*EXTRACT*:
--*--
A short history of heme dioxygenases: rise, fall and rise again

Open Access

DOI: 10.1007/s00775-016-1412-5

Cite this article as:
Raven, E.L. J Biol Inorg Chem (2017) 22: 175. doi:10.1007/s00775-016-1412-5
Part of the following topical collections:
  1. 60 Years of Oxygen Activation


It is well established that there are two different classes of enzymes—tryptophan 2,3-dioxygenase (TDO) and indoleamine 2,3-dioxygenase (IDO)—that catalyse the O2-dependent oxidation of l-tryptophan to N-formylkynurenine. But it was not always so. This perspective presents a short history of the early TDO and IDO literature, the people that were involved in creating it, and the legacy that this left for the future.

Power to the people

There are fashions in science, just as there are in styles of trousers. Fashions in science are influenced by variables large and small: governments that can control the political climate; policy and funding streams; universities and other institutions that control scientific appointments; geography that can enhance or restrict access to ideas or technology; and the rate of development of technology itself which can either slow down or suddenly speed up scientific progress. But more often than not, fashions in science are also influenced to a greater or lesser extent by people, for it is the people who create the focus, the scientific stimulus, and the new ideas upon which future progress must be based.

In the case of the heme dioxygenase enzymes, a handful of people were highly influential and they laid the foundations for the development of the area over the next 60 years. This short perspective summarises these and other early contributions to the heme dioxygenase field.

In the beginning there were two

As often happens, two people drew more or less the same conclusions at more or less the same time. In 1955, Mason [1] and Hayaishi [2, 3] independently proposed that enzymatic incorporation of molecular oxygen into a substrate was possible. At the time, this was an almost unthinkable idea—probably because the prominent German chemist and Nobel Prize winner Heinrich Wieland (and naturally, therefore, almost everybody else) had ruled the possibility out—but this did not stop Mason and Hayaishi thinking about it quite a lot.
--*--
*STUDY MATERIAL*:

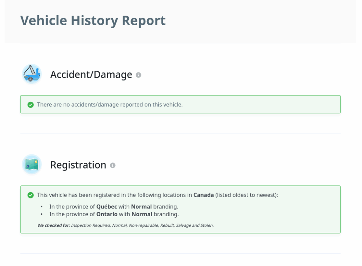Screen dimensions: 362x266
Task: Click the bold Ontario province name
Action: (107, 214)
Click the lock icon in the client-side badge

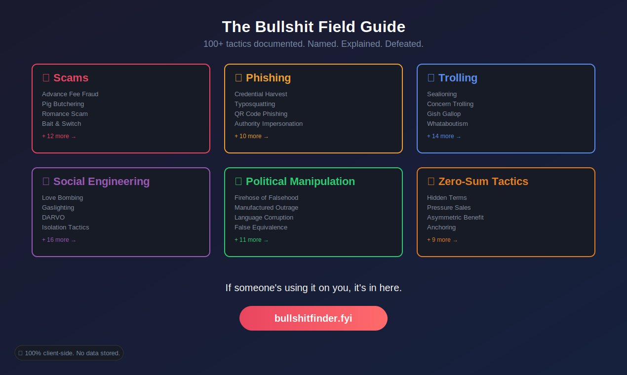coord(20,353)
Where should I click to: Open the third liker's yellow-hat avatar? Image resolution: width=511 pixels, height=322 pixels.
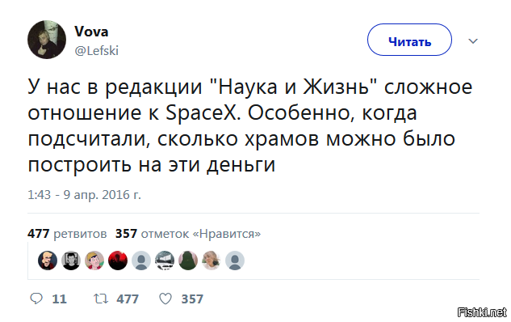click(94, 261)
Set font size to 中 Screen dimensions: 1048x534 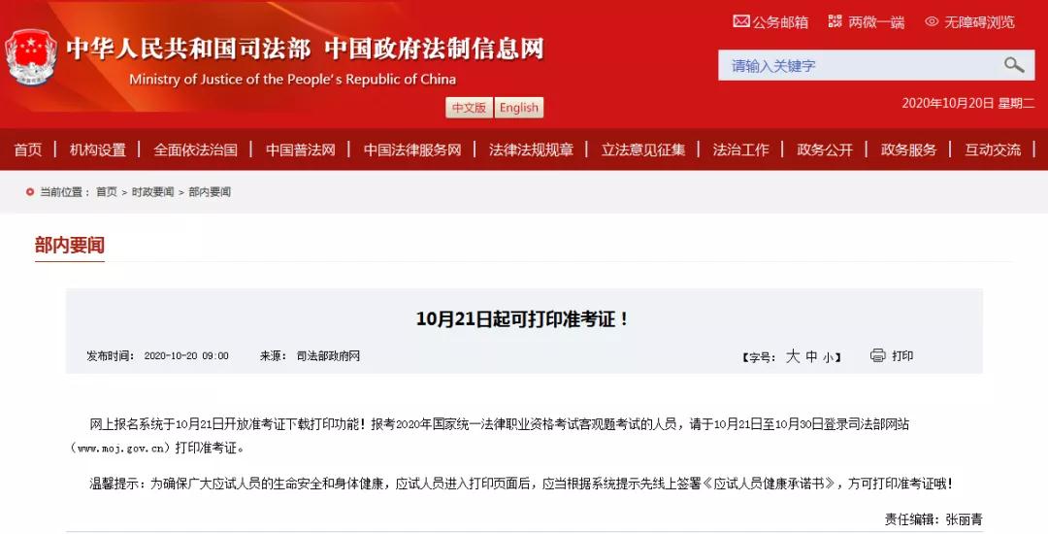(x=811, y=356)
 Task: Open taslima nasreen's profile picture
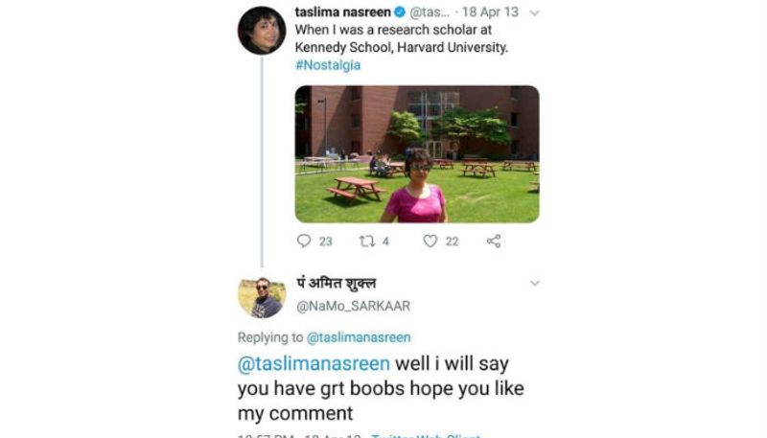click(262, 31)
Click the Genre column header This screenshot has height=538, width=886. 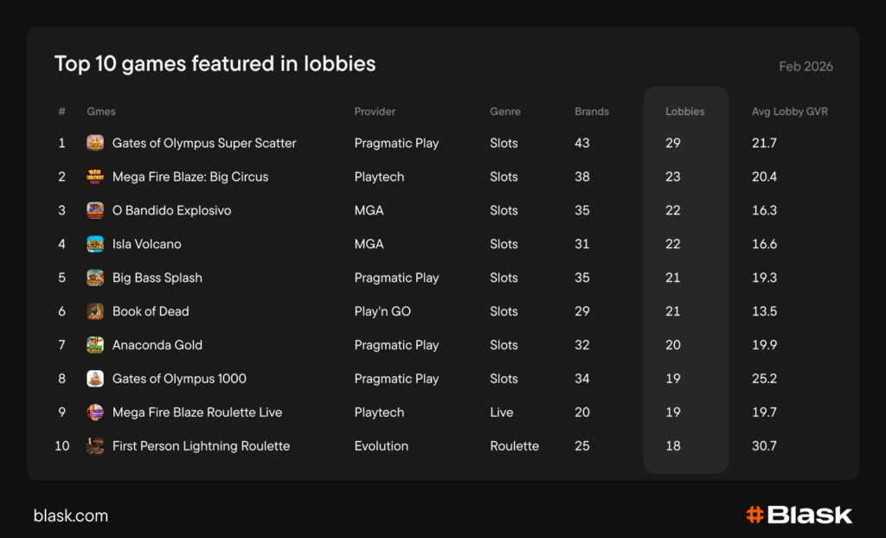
--*--
*QUESTIONS ON THE MATERIAL*:
- A) In the heme dioxygenase history, condense the paragraph that opens "There are fashions in science" into a briefer version that keeps its main facts.
- B) According to the heme dioxygenase history, in what year did Mason and Hayaishi independently propose that enzymes could incorporate molecular oxygen into a substrate?
- C) Carry on the heme dioxygenase history from its final sentence.

*RESPONSES FOR EACH TASK*:
- A) Like trouser styles, scientific fashions shift. They are shaped by governments and the political climate, by policy and funding streams, by institutions that control appointments, by geography that affects access to ideas and technology, and by the pace of technological development. More often than not, though, people also influence them, because people create the focus, the stimulus and the new ideas on which future progress depends.

- B) 1955

- C)
Mason’s experiment was published in 1955 [4] and led to his now famous classification of enzymatic oxygen metabolism [5]. Mason proposed that two atoms of molecular oxygen can be incorporated into the substrate and he termed this type of activity an “oxygen transferase”. Hayaishi, using mass spectrometry, demonstrated quantitative incorporation of 18O2 (and, importantly, not H218O) into the substrate in the pyrocatechase reaction [6]. He too referred to the activity as “oxygen transferase”. Hayaishi, Fig. 1, later introduced the term “oxygenase” to the literature [7], a proposal that had first been mooted at an ACS meeting in 1956 [8] and which has stuck in the heme literature ever since.
Fig. 1

Professor Hayaishi pictured holding a model of the fictional hero Don Quixote, of whom he was a long-standing admirer (see [113]).

The photograph was provided by Hayaishi’s daughter, via his former secretary, to Prof. Masao Ikeda Saito

Fig. 2

One of the seminal (but for some readers somewhat impenetrable) papers from Kotake [10]

Where there’s muck there’s brass

Hayaishi’s introduction to tryptophan metabolism had occurred from a chance encounter at Osaka University with Kotake. Kotake had devoted much of his life’s work to the biochemistry of that particular amino acid in animals and had published some of the earliest seminal studies in the 1930s [9, 10], Fig. 2. Japan at that time was in the aftermath of the war, and Osaka had been totally demolished. Kotake, perhaps wishing to see the tradition of a Japanese effort in the tryptophan area continued into the future, donated several grams of the precious compound to Hayaishi. With no chemicals, no equipment to speak of, a non-existent consumables bud get, no animals and probably no students either, Hayaishi has pointed out [2] that his options were somewhat limited. By necessity, he went outside and, literally, dug up some muck and mixed it with his compound. From there he was able to demonstrate that certain microorganisms in soil can grow using tryptophan, and what followed was a series of four consecutive papers all looking at enzymatic incorporation of O2 into a substrate [7, 11, 12, 13]. One of these, Fig. 3 [11], concerned itself with the oxidation of tryptophan and examined the conversion of tryptophan to N-formylkynurenine (NFK) in Pseudomonas extracts using mass spectrometry, Scheme 1. It was the first demonstration that “…both atoms of oxygen incorporated in the oxidative step are derived from oxygen gas but not from water” [11].
Fig. 3

Hayaishi’s seminal paper [11] reporting that both atoms of oxygen incorporated into the product during tryptophan oxidation are derived from 18O2.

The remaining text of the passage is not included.